In de les profileerde u zichzelf niet echt op politiek vlak, gaat u dit nu meer doen?
“Ja. Als academicus heb je altijd een bepaalde vrijheid in onder andere opiniestukken. Maar als je vrij en gepensioneerd bent kan je dat natuurlijk nog meer doen. Ik ben zeker van plan om op bepaalde vlakken nog meer stelling in te nemen, mij meer in het debat te mengen.”
Sommige studenten vergeten te douchen voor een mondeling examen en dat was niet altijd aangenaam
Wat is het gekste dat u ooit bent tegengekomen in de les of op examens?
“Mondelinge examens heb ik altijd boeiend gevonden. Zo waren er studenten op een mondeling examen die zo zenuwachtig waren dat ze niets meer konden uitbrengen. Ik zei hen dan om buiten te gaan om even te bedaren en daarna kwam het meestal wel goed. Voor #MeToo opkwam heb ik het heel af en toe meegemaakt dat vrouwelijke studenten geprobeerd en gefaald hebben om hun charmes uit te spelen. Je maakt soms rare dingen mee in zo’n examencontext. Zo studeren sommige studenten de hele nacht door en vergeten dan ‘s ochtends te douchen. Dus het was niet altijd even aangenaam om een examen af te nemen (lacht). Voor het overige zijn studenten eigenlijk heel braaf, zeker in vergelijking met vroeger.”

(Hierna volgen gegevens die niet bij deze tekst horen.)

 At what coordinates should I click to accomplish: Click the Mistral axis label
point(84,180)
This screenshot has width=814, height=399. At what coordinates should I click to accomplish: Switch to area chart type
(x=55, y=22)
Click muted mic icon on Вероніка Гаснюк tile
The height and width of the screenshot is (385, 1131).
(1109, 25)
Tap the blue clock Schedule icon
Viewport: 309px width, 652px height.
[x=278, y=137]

Heeft u tips voor uw opvolger(s)?
“Mijn nieuwe collega’s zijn zeer competent. Maar als er toch iets is dat ik wil meegeven is dat bestuurskundigen in contact moeten blijven staan met het veld. Je leert veel door te luisteren naar mensen uit de praktijk en hen aan het woord te laten over waarmee ze bezig zijn en hoe zij de dingen aanpakken. Als academicus moet je voortdurend twijfelen over wat je zegt en de beste manier om die twijfel te voeden is door je te laten bevragen door diegenen die je bestudeert. Daar gaat mijn nieuwe boek trouwens over. Het is boeiend om te beseffen dat je nog maar weinig weet. Als academicus is dat een drijfveer om verder te gaan in je onderzoek. Dit is uiteraard niet evident als je heel erg focust op internationale publicaties: twijfelen en publiceren gaan niet samen. De drang om internationaal te scoren mag er niet toe leiden dat bestuurskundigen en andere academici een veilige bubbel voor zichzelf maken waarin ze kunnen blijven publiceren.”